Second Round Finish, Playoff Spot Not Enough for Anderson in Denver
Event: 33rd annual Mile-High NHRA Nationals
Location: Bandimere Speedway, Morrison, Colorado
Day/Date: Sunday, July 22, 2012
After struggling in qualifying, Summit Racing Pro Stock driver Greg Anderson knew his team would need to show improvement in order to contend in Sunday’s NHRA Mile-High Nationals in Denver, Colo. Starting from the ninth position, the KB Racing driver responded to the challenge in the first round, using a stellar .014 reaction time to gain the advantage on arch rival Jeg Coughlin and never looked back, stepping up to a 6.978-second elapsed time and 197.28 mph top speed to gain the round win.
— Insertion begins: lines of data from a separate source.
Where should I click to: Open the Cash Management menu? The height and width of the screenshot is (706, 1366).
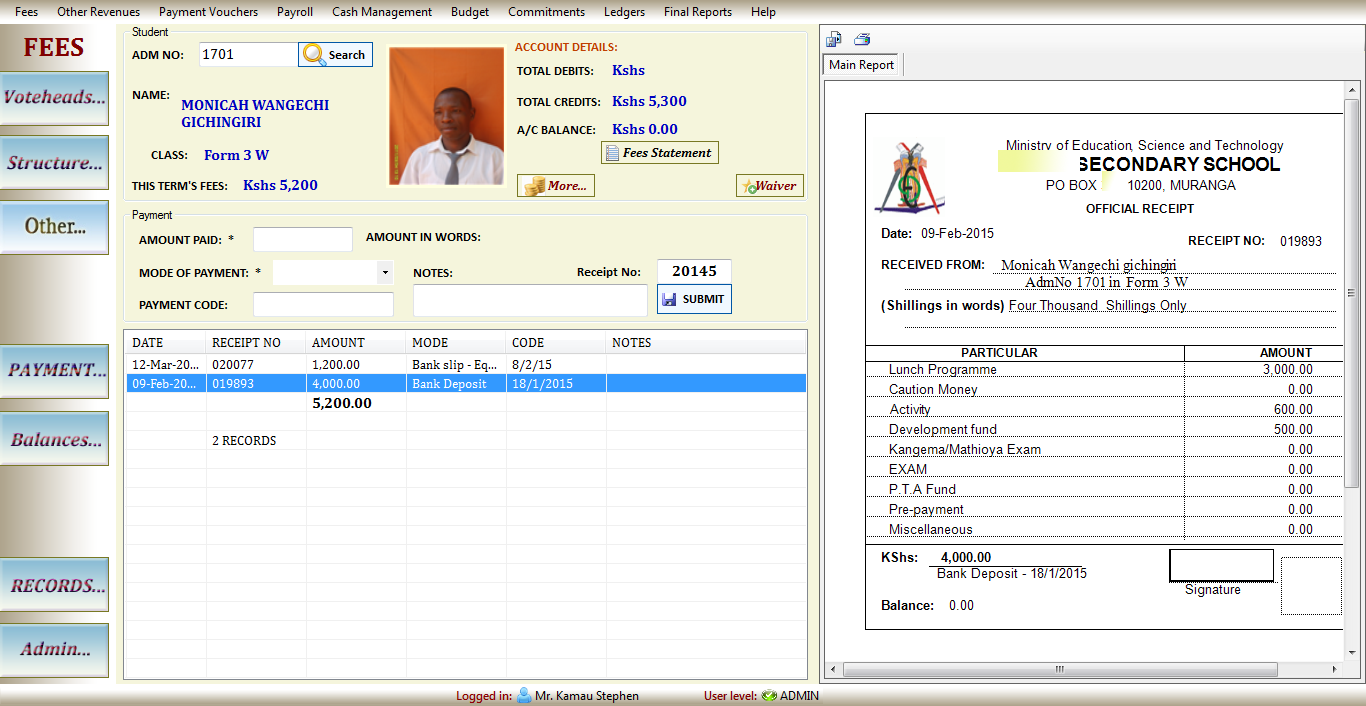pos(381,11)
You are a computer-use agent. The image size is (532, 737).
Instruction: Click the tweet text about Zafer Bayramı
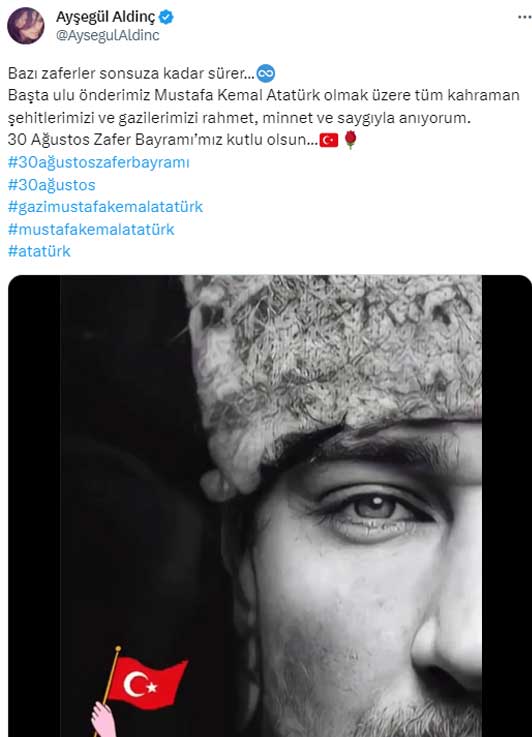163,140
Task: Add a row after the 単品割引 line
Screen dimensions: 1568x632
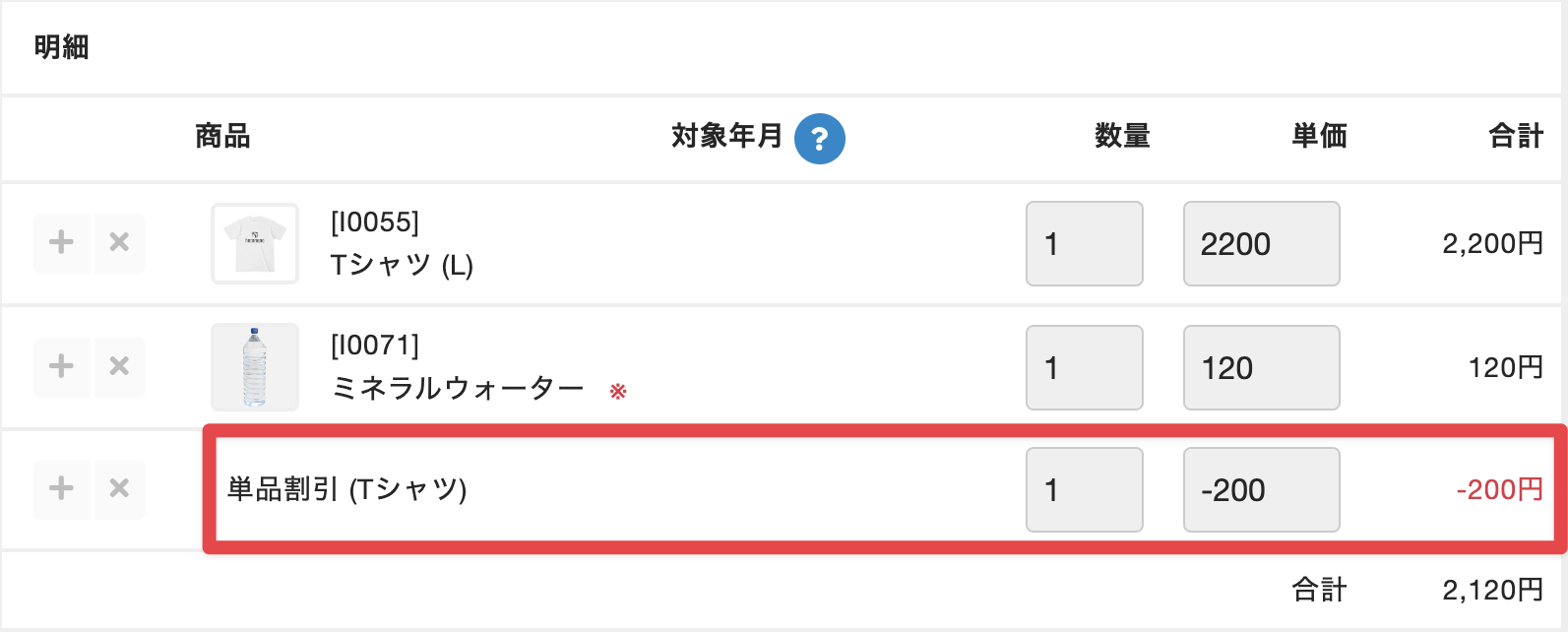Action: click(x=61, y=488)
Anderson’s reward for his strong opening performance was an encounter with Allen Johnson, who had qualified No. 1 and been the dominant car throughout the weekend. Although the four-time champion was able to make a solid 6.988-second, 197.13 mph pass, it was not enough to eclipse his opponent 6.945-second, 198.15 mph effort. Despite being the first driver in the Pro Stock category to lock into this year’s Full Throttle championship playoff, he was more concerned with his team’s performance in the trying conditions at Bandimere Speedway.
“We knew coming into this race that since we did not test here, we would be a little behind the eight ball,” said Anderson. “As a result, we needed every run we could make, and when we missed that first qualifying pass, we found ourselves fighting to catch up, and just ran out of runs. Because we struggled in qualifying we had to run the toughest car on the grounds in the second round, and we needed a couple more passes worth of tuning data to really take the fight to him.
“The news wasn’t all bad, as our Summit Racing Camaro was able to get an important first round win, which was the bright spot of our weekend. It’s always a big deal when we race that yellow Mopar, and it’s a good day any time we can take him out. Still, we’re disappointed with our overall performance, and it shows that we have a real issue with the mountain. It’s expensive to come up here and test, and it doesn’t guarantee anything, but you can mark it down that we will be here next year, doing whatever we can do to find the right tune-up.”